What does it mean to defund the Police Department
Defunding the police has been a battle cry for the protests after the murder of George Floyd in Minneapolis by a former MPD officer, that was recorded and streamed for billions of people in the United States and the world to witness in horror. It brought back into the light police brutality and the lack of police accountability when it comes to the disproportionate deaths of unarmed Black people. The Black Lives Matter Movement has once again stirred conversations across America about re-imagining Public Safety and the need for Police Departments.
Research has shown that crime in the United States has been on the decline even though the nations population has grown and the number of Police Officers have relatively stayed the same or even has dropped since the 90s. The question is do we still need a Police Department, especially if the current culture is steeped in racism and white supremacy? The answer is always, no.

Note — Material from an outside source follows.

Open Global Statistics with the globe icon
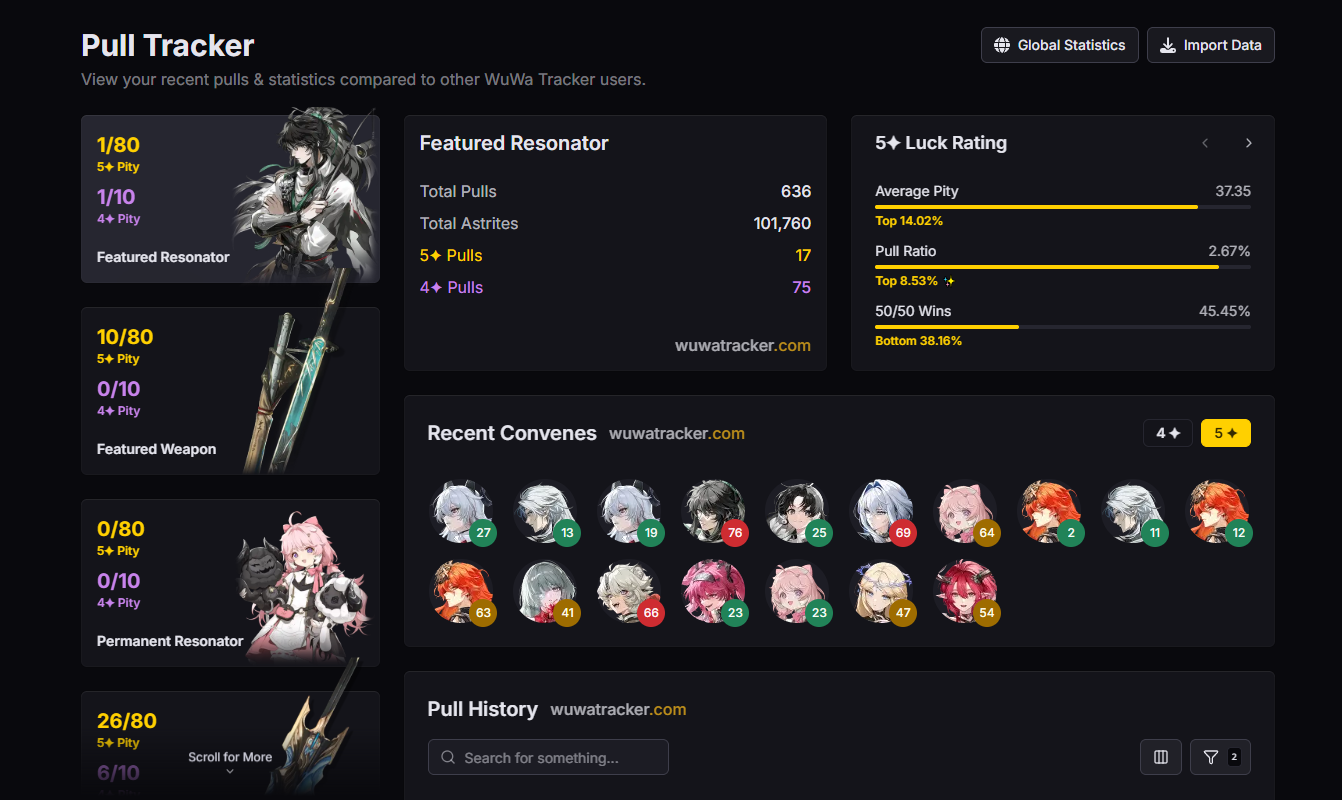 click(x=1060, y=45)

In Rochester the numbers reveal:
* Violent crimes in Rochester are 49% lower than the national average
* Rochester is safer than 47% of the cities in the United States
* In Rochester crime in Rochester has decreased by 5%
* There are 142 full-time sworn personnel and 66 non-sworn personnel in the Rochester Police Department serving 110,000 residents
What makes Rochester safer than most cities our size?

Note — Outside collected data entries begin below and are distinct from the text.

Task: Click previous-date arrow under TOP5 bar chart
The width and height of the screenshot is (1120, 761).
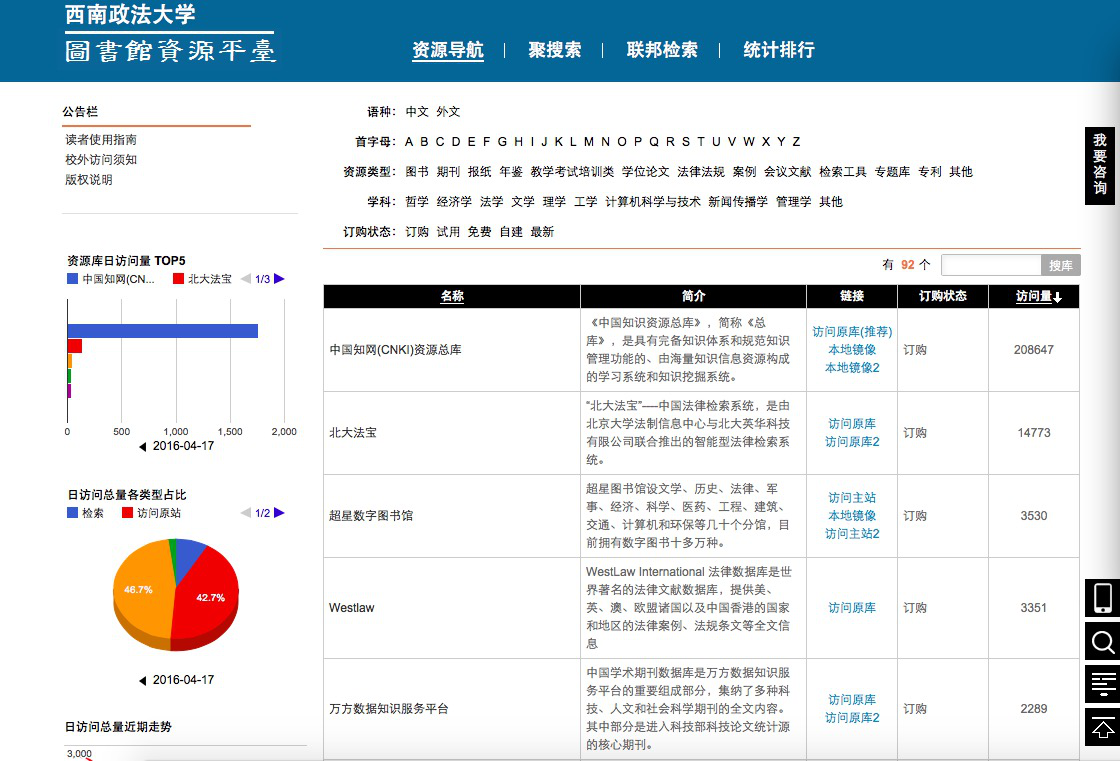Action: (x=143, y=447)

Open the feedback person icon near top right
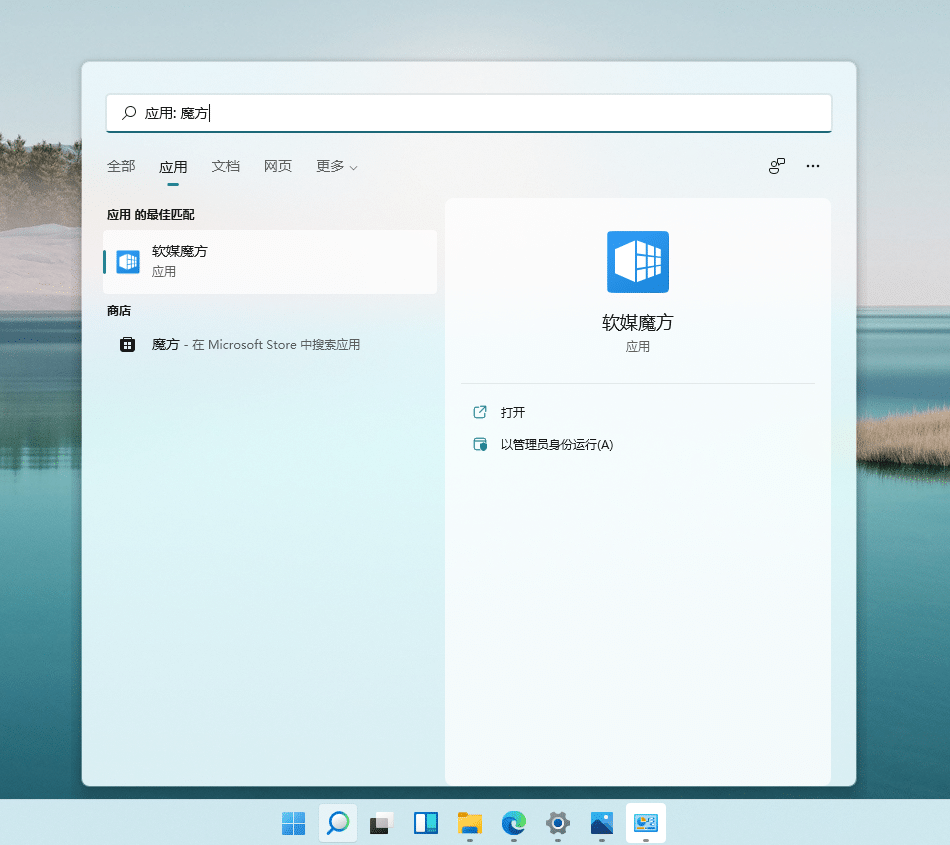click(777, 166)
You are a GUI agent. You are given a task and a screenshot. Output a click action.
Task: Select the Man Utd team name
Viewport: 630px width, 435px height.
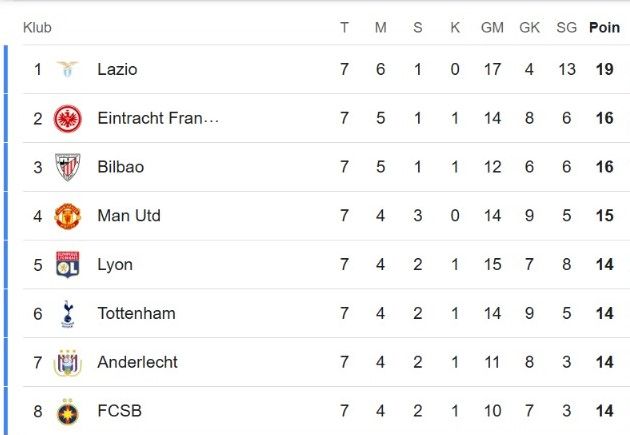tap(129, 216)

Community engagement and public trust. Being good neighbors.
I've always believed that we need more social workers and not more law enforcement. Defunding or abolishing the police seems controversial, however we've been defunding education and social programs for years and that never seems to be an issue to taxpayers or politicians, even though education and social programs address the root causes of crime and criminality. the idea of defunding is not just cutting Police Departments budgets, but the demilitarization of law enforcement and moving funding towards more community focused policing. I also want to move away from the idea of community members being policed and talk about public engagement and community outreach to ensure safety and public trust.
It is difficult to continue to support an agency that has been steeped in white supremacy and lack of police accountability. It is high time that we need to re-imagine what policing in the United States and Rochester should look like.